Saved data entries -

= Beginning of Section =

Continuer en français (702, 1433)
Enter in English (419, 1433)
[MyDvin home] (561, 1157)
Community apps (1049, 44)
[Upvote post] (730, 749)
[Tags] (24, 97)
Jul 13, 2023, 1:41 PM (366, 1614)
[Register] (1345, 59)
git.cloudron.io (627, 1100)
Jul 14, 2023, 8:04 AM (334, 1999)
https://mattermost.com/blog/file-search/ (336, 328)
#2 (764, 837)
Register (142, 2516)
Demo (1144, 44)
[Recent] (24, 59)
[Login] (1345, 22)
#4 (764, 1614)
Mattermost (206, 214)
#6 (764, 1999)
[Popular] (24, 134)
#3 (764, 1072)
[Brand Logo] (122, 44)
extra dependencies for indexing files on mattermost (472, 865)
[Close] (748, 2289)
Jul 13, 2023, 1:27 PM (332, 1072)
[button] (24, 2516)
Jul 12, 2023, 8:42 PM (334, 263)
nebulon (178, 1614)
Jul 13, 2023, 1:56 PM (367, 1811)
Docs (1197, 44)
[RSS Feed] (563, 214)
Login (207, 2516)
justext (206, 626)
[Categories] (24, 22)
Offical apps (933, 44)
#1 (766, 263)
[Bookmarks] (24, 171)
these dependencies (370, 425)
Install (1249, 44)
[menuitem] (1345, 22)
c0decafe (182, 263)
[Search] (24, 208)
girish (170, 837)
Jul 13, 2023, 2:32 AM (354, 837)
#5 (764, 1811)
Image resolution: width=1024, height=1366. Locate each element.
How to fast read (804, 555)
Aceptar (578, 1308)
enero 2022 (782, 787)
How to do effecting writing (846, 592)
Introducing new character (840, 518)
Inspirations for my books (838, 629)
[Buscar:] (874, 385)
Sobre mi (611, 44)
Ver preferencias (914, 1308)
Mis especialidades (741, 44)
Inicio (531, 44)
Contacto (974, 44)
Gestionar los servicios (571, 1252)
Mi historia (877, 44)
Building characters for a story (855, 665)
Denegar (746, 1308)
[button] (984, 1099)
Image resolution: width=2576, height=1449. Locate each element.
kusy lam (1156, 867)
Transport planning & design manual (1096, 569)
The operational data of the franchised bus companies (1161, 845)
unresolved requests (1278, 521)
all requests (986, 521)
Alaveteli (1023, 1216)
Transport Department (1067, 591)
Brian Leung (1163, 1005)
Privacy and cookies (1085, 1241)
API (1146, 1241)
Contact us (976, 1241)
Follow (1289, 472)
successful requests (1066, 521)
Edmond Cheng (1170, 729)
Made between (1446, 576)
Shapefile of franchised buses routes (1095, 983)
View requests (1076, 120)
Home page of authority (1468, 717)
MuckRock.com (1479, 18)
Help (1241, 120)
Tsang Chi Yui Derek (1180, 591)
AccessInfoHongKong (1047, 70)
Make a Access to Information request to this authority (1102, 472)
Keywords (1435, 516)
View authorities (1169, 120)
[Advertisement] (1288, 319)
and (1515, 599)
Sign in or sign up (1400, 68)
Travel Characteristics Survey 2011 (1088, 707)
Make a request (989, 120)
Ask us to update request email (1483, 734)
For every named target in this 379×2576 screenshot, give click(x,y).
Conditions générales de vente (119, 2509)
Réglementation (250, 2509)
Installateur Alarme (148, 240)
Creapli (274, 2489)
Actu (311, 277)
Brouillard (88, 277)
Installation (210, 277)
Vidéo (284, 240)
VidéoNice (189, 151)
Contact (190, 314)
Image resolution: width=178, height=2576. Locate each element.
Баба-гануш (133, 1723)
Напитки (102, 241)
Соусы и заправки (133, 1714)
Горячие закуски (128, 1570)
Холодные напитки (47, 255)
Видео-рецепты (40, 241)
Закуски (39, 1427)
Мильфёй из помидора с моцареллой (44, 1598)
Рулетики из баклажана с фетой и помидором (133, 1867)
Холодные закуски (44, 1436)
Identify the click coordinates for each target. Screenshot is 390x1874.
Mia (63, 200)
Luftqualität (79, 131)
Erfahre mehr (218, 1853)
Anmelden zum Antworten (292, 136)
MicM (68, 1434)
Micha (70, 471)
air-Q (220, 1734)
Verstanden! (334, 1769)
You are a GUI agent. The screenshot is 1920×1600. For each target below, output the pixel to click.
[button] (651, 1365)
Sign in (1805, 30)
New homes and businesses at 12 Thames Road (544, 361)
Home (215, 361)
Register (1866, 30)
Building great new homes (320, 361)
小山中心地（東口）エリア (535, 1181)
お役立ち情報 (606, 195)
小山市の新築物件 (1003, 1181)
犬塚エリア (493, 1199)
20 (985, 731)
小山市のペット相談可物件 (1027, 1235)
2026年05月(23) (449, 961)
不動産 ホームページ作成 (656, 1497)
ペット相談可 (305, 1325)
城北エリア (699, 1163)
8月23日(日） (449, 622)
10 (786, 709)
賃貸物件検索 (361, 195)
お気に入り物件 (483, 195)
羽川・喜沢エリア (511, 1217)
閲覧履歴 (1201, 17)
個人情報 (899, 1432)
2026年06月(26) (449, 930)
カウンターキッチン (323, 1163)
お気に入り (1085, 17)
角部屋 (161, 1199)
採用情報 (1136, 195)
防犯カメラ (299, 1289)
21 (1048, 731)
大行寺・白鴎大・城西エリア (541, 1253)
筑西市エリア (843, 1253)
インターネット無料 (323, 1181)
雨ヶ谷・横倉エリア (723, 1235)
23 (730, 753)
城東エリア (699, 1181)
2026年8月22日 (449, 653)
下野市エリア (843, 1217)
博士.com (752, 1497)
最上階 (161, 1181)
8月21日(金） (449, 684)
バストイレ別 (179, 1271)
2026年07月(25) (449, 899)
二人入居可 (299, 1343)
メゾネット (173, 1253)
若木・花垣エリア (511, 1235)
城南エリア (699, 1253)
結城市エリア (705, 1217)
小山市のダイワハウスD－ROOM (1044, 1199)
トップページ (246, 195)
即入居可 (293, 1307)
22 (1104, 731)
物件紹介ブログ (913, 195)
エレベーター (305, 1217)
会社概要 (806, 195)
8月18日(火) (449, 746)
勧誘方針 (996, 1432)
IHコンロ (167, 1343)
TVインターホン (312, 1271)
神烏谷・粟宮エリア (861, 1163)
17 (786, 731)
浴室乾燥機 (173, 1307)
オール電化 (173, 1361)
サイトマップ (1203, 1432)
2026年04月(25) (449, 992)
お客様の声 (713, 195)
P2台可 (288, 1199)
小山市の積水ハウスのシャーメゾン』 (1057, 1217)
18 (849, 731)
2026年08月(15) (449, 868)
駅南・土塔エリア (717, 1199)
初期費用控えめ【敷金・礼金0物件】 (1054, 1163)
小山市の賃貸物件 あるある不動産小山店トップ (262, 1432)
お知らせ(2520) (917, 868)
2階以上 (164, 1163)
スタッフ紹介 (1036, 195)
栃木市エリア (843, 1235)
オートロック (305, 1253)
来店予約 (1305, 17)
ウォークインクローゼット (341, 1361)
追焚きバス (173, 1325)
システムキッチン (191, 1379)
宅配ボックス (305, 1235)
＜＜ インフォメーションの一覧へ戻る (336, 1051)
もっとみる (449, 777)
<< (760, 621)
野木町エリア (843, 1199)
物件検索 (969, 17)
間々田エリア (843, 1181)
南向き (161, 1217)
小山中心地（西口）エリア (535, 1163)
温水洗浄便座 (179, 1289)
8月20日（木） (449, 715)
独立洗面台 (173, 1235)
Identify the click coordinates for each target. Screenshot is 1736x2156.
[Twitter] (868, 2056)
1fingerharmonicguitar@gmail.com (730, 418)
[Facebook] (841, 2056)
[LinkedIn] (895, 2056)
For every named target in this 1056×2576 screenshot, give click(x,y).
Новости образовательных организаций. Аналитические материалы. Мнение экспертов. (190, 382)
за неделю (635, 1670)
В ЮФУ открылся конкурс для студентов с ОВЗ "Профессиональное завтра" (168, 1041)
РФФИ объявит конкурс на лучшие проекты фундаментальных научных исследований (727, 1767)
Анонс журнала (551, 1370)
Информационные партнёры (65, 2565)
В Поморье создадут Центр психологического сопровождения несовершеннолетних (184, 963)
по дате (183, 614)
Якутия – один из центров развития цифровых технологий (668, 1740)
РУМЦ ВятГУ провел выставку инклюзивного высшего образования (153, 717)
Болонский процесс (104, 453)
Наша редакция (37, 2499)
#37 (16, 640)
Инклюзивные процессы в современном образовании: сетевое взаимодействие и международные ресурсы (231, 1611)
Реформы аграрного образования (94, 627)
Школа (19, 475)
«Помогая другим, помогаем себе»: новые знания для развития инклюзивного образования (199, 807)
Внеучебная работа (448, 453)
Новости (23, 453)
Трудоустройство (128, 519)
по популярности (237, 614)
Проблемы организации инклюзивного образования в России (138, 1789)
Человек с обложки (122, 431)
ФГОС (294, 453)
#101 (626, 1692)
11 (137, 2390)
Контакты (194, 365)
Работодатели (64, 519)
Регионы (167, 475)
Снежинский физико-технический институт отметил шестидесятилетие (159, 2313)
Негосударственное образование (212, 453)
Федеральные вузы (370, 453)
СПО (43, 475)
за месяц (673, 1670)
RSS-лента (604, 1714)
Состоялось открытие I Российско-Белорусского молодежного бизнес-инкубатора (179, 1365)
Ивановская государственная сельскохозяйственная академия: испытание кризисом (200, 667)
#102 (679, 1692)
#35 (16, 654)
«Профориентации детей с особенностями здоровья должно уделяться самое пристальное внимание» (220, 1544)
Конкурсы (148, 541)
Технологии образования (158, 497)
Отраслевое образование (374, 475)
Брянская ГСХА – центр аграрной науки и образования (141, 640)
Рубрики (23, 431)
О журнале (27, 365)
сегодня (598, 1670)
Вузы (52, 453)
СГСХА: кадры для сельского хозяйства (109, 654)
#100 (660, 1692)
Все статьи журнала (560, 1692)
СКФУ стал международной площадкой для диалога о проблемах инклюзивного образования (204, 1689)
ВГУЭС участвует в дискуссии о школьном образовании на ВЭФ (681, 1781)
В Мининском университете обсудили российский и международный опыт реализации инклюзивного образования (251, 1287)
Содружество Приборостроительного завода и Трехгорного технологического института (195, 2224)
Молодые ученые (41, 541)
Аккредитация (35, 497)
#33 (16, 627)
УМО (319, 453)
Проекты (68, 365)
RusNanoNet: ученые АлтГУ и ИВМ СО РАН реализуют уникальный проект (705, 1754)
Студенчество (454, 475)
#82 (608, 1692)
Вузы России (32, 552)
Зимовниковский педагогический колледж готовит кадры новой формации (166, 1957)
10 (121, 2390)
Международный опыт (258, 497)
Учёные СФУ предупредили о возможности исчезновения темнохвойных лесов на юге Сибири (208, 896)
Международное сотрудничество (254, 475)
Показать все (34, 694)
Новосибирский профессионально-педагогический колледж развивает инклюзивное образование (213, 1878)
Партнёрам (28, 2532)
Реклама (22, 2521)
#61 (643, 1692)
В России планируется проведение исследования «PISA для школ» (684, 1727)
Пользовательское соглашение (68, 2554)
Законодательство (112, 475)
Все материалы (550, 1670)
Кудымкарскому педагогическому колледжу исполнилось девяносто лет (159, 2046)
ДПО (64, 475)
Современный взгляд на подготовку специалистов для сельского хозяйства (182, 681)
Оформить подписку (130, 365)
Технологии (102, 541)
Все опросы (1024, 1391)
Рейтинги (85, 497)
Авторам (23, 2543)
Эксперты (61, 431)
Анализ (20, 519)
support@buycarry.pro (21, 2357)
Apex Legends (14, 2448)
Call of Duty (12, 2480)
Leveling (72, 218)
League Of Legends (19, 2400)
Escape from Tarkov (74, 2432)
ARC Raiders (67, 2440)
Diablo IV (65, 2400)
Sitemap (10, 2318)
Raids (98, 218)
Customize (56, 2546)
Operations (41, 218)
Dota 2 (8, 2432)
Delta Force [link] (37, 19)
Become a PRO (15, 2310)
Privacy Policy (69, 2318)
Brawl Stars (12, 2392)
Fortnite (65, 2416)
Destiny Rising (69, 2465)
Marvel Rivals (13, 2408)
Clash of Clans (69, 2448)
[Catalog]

= End of Section =

Your instructions - Work through the records line by line and tally those with the word "сельского". Report only the total.

Written solution - 2